Yes, the 9/11 attack was an atrocious act of slaughter; so were many of the violent, horrendous crimes which executed convicts unquestionably (sometimes by their own confession) committed. In all cases, performing giddy dances over state-produced corpses is odious and wrong.Perhaps I'm overly parsing here, but I see a real difference. I thought the GOP reaction was a bit repugnant because it cheered government-sponsored death generally, and in the context of questioning a governor who seems to have overseen the execution of an innocent man and blocked any real investigation into the possibility of both the man's innocence and the governor's indifference to it.

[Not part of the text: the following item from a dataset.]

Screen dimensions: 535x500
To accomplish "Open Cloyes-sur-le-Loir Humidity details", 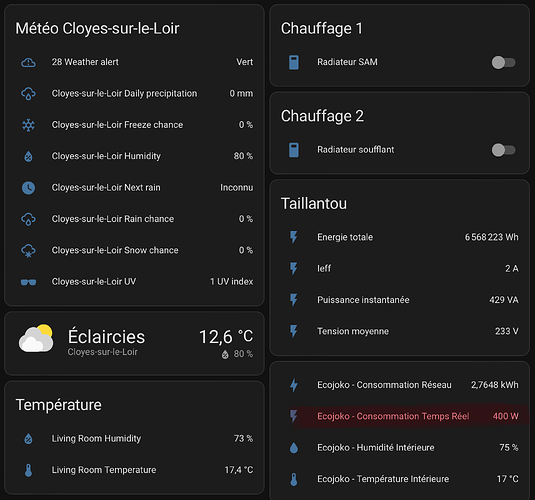I will pos(135,156).
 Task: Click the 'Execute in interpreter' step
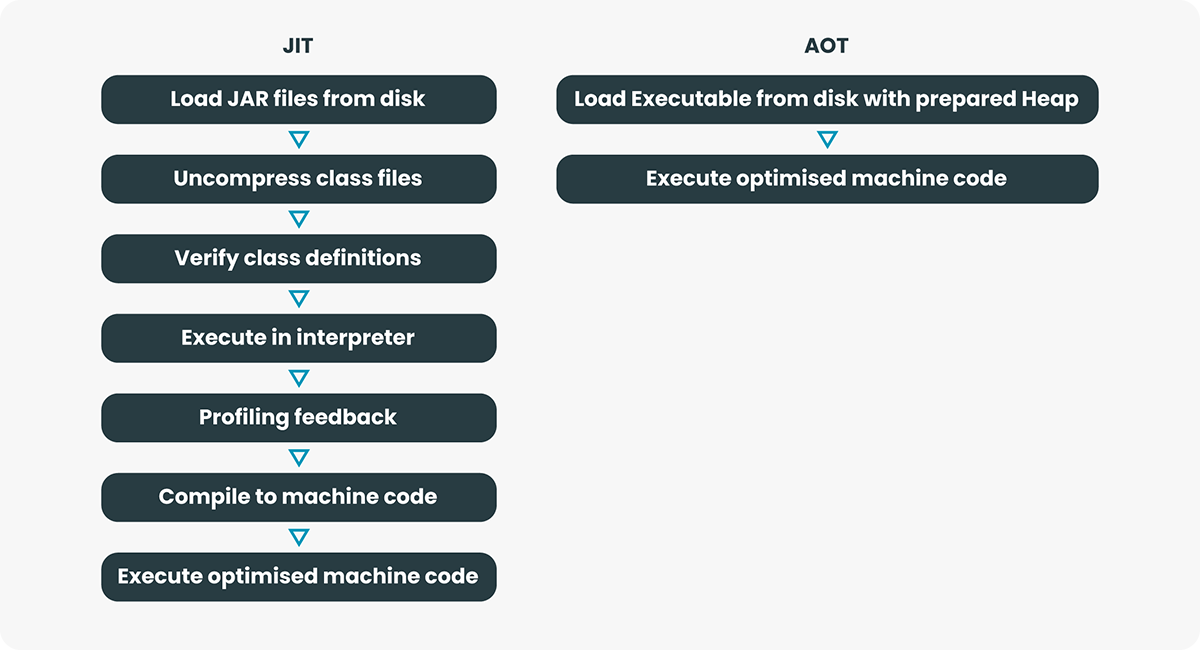click(298, 338)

I didn't participate in the "giddy dancing" over bin Laden's death—in part because I'd had major emergency surgery a few hours earlier, but also because I'm temperamentally inclined to believe that even on the rare occasions when government-sponsored death is necessary and right, it's still an awful and grim business. But I don't blame people for celebrating, either. They weren't—like the GOP crowd—celebrating death. They were happy that a rough justice had been served upon a specific man—a villain, actually—responsible for nearly 3,000 deaths on 9/11 and a decade of misery and quagmire that has followed. There was bound to be an extremely emotional reaction to bin Laden's death or capture. That reaction was an instinct; the GOP audience, meanwhile, was cheering on possibly mistaken executions as a matter of thoroughly considered ideology.
Like I said, I find much of Greenwald's work useful. But not all government-sponsored death is equivalent, or equivalently bad. (If it was, we could never allow our police to shoot at Columbine or Virginia Tech gunmen.) In this matter, he's simply wrong.